▼
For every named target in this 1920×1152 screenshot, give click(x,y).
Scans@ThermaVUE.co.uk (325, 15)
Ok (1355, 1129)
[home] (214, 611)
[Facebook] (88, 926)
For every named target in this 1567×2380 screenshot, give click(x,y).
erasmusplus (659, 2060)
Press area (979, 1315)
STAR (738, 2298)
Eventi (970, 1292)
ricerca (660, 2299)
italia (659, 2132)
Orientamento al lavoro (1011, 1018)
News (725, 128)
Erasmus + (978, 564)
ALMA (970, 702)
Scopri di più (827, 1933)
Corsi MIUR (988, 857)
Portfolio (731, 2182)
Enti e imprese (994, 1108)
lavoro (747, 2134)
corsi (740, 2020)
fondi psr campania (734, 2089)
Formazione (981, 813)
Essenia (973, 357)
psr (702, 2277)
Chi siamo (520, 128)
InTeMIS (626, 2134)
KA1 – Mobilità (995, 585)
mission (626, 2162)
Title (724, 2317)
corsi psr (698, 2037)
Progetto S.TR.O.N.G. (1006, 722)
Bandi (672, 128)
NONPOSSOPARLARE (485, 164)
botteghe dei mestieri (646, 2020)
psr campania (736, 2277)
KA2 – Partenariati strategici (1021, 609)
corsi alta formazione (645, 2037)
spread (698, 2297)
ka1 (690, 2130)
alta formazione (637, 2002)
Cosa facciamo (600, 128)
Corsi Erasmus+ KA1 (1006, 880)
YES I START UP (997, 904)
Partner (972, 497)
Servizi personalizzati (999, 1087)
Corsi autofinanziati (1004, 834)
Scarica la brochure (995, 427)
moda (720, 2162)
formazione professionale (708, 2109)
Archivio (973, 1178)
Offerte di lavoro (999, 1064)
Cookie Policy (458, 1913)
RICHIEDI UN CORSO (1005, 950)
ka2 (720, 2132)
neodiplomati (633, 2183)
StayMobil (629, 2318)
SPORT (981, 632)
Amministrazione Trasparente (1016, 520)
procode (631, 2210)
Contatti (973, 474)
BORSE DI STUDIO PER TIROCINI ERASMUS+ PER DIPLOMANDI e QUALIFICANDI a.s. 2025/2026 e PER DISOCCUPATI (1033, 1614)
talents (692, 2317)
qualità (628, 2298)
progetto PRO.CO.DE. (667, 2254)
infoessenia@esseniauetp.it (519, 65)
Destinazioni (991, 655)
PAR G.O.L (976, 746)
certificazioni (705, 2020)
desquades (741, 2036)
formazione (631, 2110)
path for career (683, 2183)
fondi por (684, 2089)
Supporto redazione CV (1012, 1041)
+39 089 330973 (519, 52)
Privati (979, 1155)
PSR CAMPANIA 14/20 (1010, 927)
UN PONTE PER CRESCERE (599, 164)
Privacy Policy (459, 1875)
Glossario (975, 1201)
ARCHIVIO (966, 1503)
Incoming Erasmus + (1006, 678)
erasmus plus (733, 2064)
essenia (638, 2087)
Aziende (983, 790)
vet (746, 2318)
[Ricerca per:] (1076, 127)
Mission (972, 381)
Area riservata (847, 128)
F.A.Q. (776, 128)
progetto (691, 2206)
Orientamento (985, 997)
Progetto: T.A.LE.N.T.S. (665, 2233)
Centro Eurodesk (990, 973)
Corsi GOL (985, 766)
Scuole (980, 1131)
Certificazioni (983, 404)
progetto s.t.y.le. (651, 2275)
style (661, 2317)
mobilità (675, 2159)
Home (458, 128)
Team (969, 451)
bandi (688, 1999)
▲
» Prompt
In the data above, retype exactly and only the lines between the one holding "News (725, 128)" and the one holding "infoessenia@esseniauetp.it (519, 65)", inclusive.

» Task solution
News (725, 128)
Erasmus + (978, 564)
ALMA (970, 702)
Scopri di più (827, 1933)
Corsi MIUR (988, 857)
Portfolio (731, 2182)
Enti e imprese (994, 1108)
lavoro (747, 2134)
corsi (740, 2020)
fondi psr campania (734, 2089)
Formazione (981, 813)
Essenia (973, 357)
psr (702, 2277)
Chi siamo (520, 128)
InTeMIS (626, 2134)
KA1 – Mobilità (995, 585)
mission (626, 2162)
Title (724, 2317)
corsi psr (698, 2037)
Progetto S.TR.O.N.G. (1006, 722)
Bandi (672, 128)
NONPOSSOPARLARE (485, 164)
botteghe dei mestieri (646, 2020)
psr campania (736, 2277)
KA2 – Partenariati strategici (1021, 609)
corsi alta formazione (645, 2037)
spread (698, 2297)
ka1 (690, 2130)
alta formazione (637, 2002)
Cosa facciamo (600, 128)
Corsi Erasmus+ KA1 (1006, 880)
YES I START UP (997, 904)
Partner (972, 497)
Servizi personalizzati (999, 1087)
Corsi autofinanziati (1004, 834)
Scarica la brochure (995, 427)
moda (720, 2162)
formazione professionale (708, 2109)
Archivio (973, 1178)
Offerte di lavoro (999, 1064)
Cookie Policy (458, 1913)
RICHIEDI UN CORSO (1005, 950)
ka2 (720, 2132)
neodiplomati (633, 2183)
StayMobil (629, 2318)
SPORT (981, 632)
Amministrazione Trasparente (1016, 520)
procode (631, 2210)
Contatti (973, 474)
BORSE DI STUDIO PER TIROCINI ERASMUS+ PER DIPLOMANDI e QUALIFICANDI a.s. 2025/2026 e PER DISOCCUPATI (1033, 1614)
talents (692, 2317)
qualità (628, 2298)
progetto PRO.CO.DE. (667, 2254)
infoessenia@esseniauetp.it (519, 65)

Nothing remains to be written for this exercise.